Floating Slab – Advantages and Disadvantages of Floating Slabs

What is a floating slab?

These slabs are constructed in two stages. In the first stage the footings are poured separately. The center floor of the floating slab is poured only after the footings have been cured. The slab is not anchored to the floor. This type of slab is typically used for shallow foundations like garages, sheds and light home extensions.

floating slab system
floating slab system

Floating slab construction

A building construction typically needs a solid foundation in which it can bear the weight of the entire structure, including the roof, floor and other loads it may contain. However, small structures such as sheds, garages, backyard extensions do not need elaborate and extra strong foundations as they are generally light in structure. Floating slab is an ideal solution for such basic foundation structures. This type of slab foundation is mostly used in northern climates as the slab does not require concrete footing with deep extensions below frost line. Floating slab is sometimes known as a raft foundation and they are generally constructed on soil with high proportions of sand, water or clay. A floating slab spreads the structure weight over the entire base instead of at strategic supporting columns. As they are shallow in depth they can ideally be used in specific construction locations.
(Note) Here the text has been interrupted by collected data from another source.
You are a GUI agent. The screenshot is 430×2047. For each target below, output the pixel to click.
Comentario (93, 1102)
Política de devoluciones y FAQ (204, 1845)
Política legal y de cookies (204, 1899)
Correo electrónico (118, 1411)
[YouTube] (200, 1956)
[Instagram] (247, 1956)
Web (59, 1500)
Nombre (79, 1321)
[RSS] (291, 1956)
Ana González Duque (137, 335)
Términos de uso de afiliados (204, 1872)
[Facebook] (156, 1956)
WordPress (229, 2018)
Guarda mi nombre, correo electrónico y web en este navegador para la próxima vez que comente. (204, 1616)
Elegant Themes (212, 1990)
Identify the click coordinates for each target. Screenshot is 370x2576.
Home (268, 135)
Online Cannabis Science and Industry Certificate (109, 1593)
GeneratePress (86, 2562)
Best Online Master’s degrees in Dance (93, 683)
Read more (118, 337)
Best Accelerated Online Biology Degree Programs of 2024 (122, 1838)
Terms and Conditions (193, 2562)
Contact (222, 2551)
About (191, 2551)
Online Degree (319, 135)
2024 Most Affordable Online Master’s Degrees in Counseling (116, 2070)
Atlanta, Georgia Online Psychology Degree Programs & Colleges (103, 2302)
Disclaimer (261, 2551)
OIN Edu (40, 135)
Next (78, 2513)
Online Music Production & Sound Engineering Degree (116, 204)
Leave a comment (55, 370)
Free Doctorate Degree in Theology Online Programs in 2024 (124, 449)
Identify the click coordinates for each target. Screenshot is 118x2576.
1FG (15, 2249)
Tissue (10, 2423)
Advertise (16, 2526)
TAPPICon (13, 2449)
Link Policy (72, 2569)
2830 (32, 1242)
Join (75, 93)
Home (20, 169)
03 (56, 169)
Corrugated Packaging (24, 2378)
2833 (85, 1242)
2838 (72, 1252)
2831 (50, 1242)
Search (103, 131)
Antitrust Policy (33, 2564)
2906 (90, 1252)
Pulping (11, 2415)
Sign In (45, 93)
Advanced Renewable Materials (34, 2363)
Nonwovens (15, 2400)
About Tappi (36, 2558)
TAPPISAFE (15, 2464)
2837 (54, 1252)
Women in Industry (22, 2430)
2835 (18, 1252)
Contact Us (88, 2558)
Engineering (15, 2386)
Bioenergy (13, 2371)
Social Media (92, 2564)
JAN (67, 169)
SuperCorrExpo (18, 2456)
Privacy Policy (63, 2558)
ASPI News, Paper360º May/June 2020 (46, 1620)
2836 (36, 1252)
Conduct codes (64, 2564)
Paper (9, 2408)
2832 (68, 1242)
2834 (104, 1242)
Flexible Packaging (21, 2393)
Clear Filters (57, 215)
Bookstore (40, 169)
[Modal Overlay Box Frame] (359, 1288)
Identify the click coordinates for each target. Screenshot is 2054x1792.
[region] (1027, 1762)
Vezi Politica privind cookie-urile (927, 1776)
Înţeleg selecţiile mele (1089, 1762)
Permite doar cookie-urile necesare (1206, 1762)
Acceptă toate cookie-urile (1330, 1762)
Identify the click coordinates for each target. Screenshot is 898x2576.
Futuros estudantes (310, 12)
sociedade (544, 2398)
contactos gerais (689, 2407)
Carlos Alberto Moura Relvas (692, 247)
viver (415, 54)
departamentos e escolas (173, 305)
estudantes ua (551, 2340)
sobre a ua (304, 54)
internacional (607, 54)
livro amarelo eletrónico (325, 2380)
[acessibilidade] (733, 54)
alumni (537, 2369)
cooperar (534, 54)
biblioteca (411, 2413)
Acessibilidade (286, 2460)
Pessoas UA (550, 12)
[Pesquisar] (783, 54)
Advantages of floating slabs

A floating slab is recommended for areas with lower load bearing capacities. Therefore, it can be used when required to erect a structure over loose soil or when there is varying degrees of compression in the soil. Floating foundations are capable of spreading weight support over a large area.

This type of slab is best used when a new foundation should not interfere with other building structures. Since a floating slab is placed just above earth instead of in it, the foundation forms a natural moisture barrier between the structure and ground. This makes it a preferred option for structures made on high moisture soils and colder climates.

As the slab does not require deep footer trenches, the floating slab can be poured with fewer exertions like digging and trenching. The slab will not disturb the natural earth lying beneath the building or interfere with its long established quality.  Floating slabs are not compromised in areas with high vibration such as highways or mining areas where the earth is expected to shift as a result of high underground moisture.

Disadvantages of floating slabs

Some limitations associated with floating slab are its comparatively primitive technology, entrapped air within sealed floating foundation systems and lower design resonance. Floating slab foundations also have the distinct disadvantage of lack of underground access for utility lines.